Accepting your premise that it's incorrect in English, it is however correct in Russian because ухожу is present-to-near-future. Some things don't directly translate from Russian to English, so one of them will be grammatically incorrect. Since this is a Russian course, it's more important for the Russian to be correct. As long as the English is understood, hypercorrect grammar can be sacrificed.
Thank you.
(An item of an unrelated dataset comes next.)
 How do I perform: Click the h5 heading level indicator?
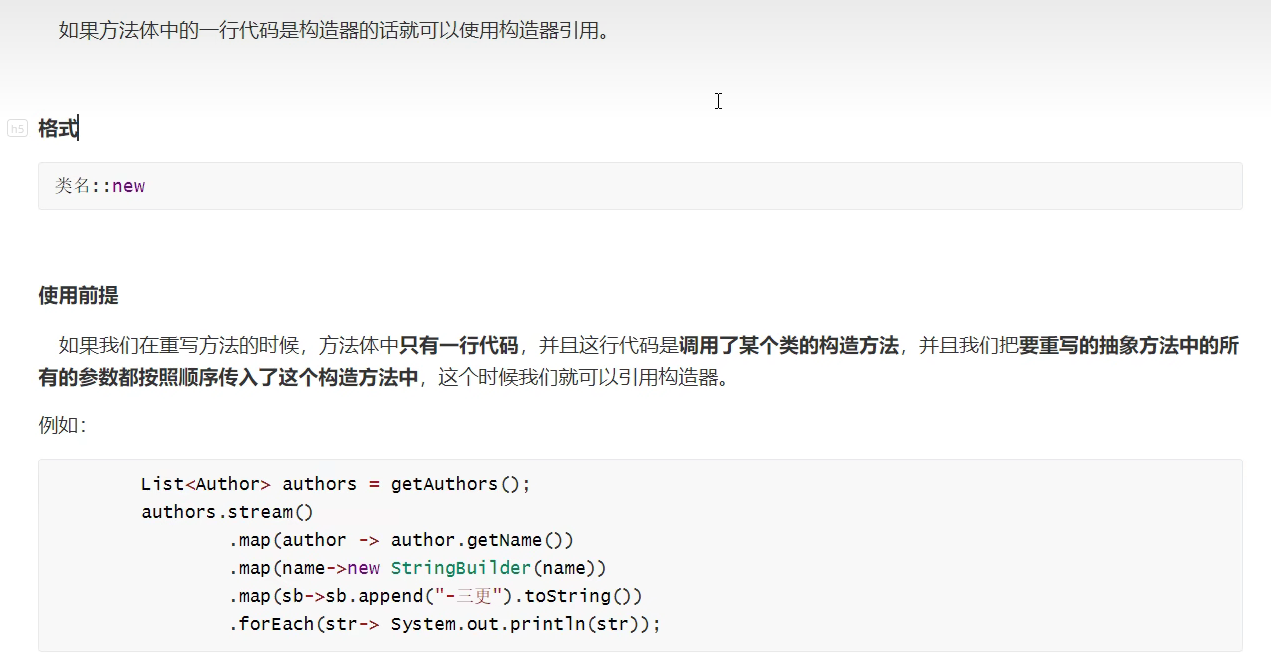click(17, 128)
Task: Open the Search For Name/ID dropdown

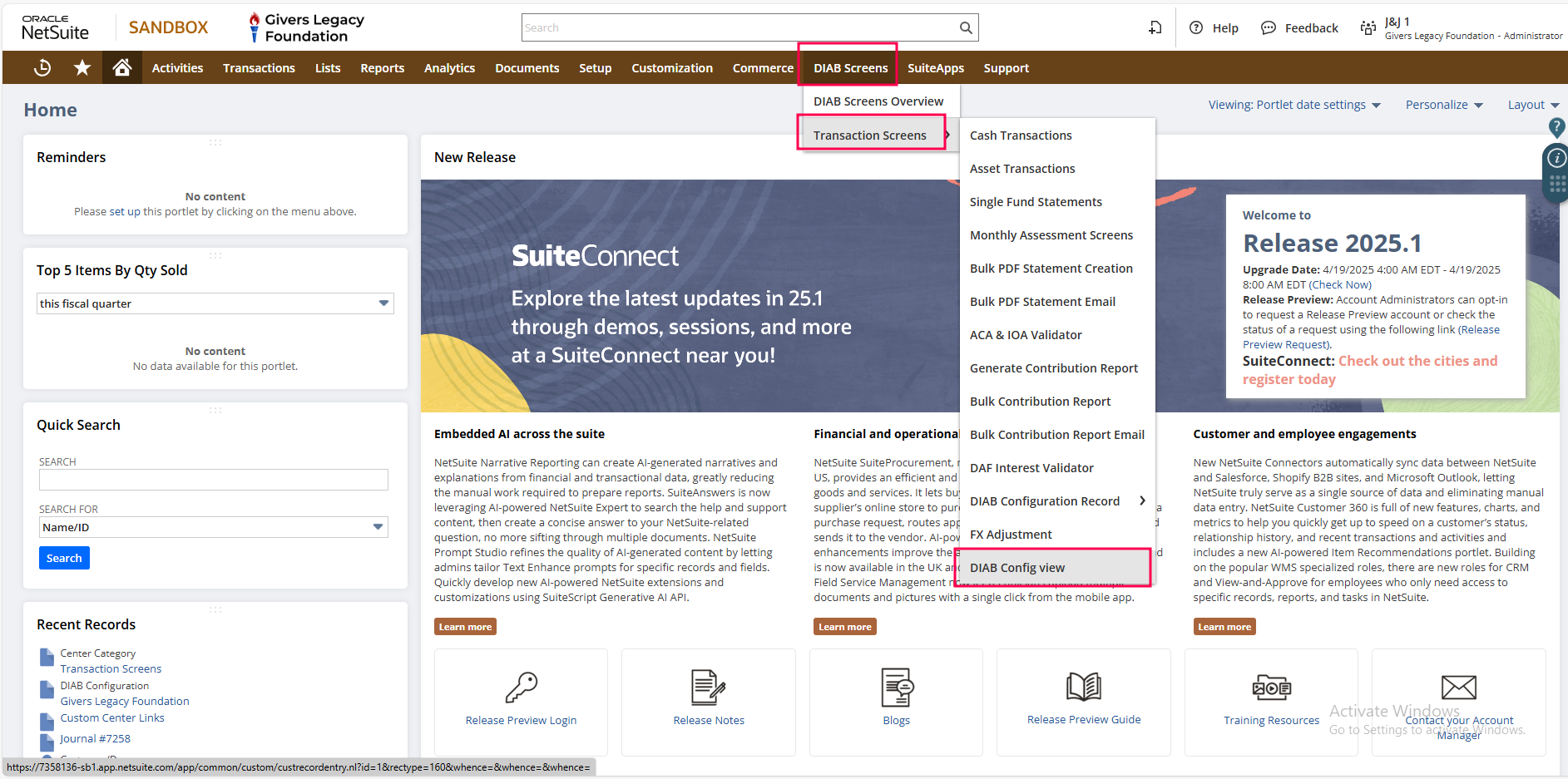Action: pyautogui.click(x=378, y=527)
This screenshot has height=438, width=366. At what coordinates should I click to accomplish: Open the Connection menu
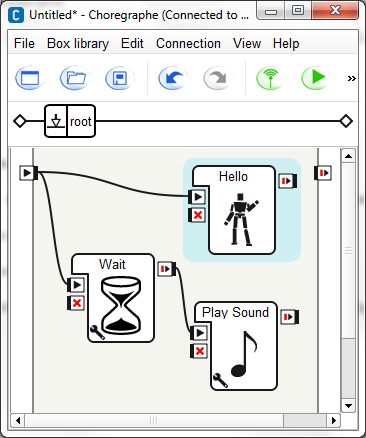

I agree that hyper correct English is not the point of the course. What you have explained however is what I need to understand which is the concept of present to near future - something that doesn't exist in English. It was in fact the English that I did not understand, even though it is my native tongue. Perhaps it is my age but using "I am leaving at one o'clock" at school in 1958 would have got my knuckles smacked with a ruler.
Thank you again va-dim for joining me on this little adventure into grammar-land. I imagine most native speakers learn a great deal about their native language when studying another. A Russian friend told me she is learning Russian grammar from me and my questions - she just speaks the language.
I had to scurry back to my English grammar book when you said, "BTW, ухожу is also present continuous. For example, я ухожу в час каждый день. "I leave at 1:00 every day."
Without the gerund "leaving" I think "I leave at 1:00 every day" is in the present simple tense, or more specifically, present indefinite. This drives me batty because logically a repetitive action can be described as ongoing or continuing but it isn't in the present continuous tense.
Russian is so much easier and it is good to know I can use ухожу in that instance.
Thank you again. Here's a Lingot.
Час means “one o’clock” only in the idioms в час (= at one o’clock), с чáсу (=from one o’clock) and до чáсу (=to/till one o’clock). Note that in the last two idioms the word час is used in its second genitive form marked by the -у ending (instead of the common -а). The second genitive has limited use and only certain masculine nouns whose nominative singular ends in a consonant have it.
I hear it more like an addition to the end of ухожу - "uhazhuf chas". That seems to happen a lot - it seems unavoidable when speaking at normal speed. And sometimes it sounds like a "v" rather than an "f" tacked on to a word ending in a vowel sound, or to be beginning of a word starting with a vowel sound.
"Я иду" means "I'm coming/going/walking" but does not collocate with words or phrases indicating the time. Time indicators require using one of the verbs "прихожу", "ухожу", "выхожу", "приезжаю", "выезжаю", "прилетаю", "вылетаю", "прибываю", "отбываю", "приплываю" , "отплываю".
The problem is that the question "Когда ты идёшь к врачу?" does not make it clear whether you mean to say, "When is your appointment with the doctor?" or "What time are you leaving to go and see the doctor?" "иду" implies "I'm on my way" rather than "I am leaving" ( "выхожу", "выезжаю").
Although in old Russian the word час used to mean “time” ( it still has this meaning in Ukrainian and Belorussian as well as Czech, Slovak (čas) and Polish (czas)), in modern Russian it only means (1) “hour” or (2) “one o’clock”. By the way, “at time” doesn’t exist. “At the time of ...” = «во время ...», “at a time” = «за [один] раз».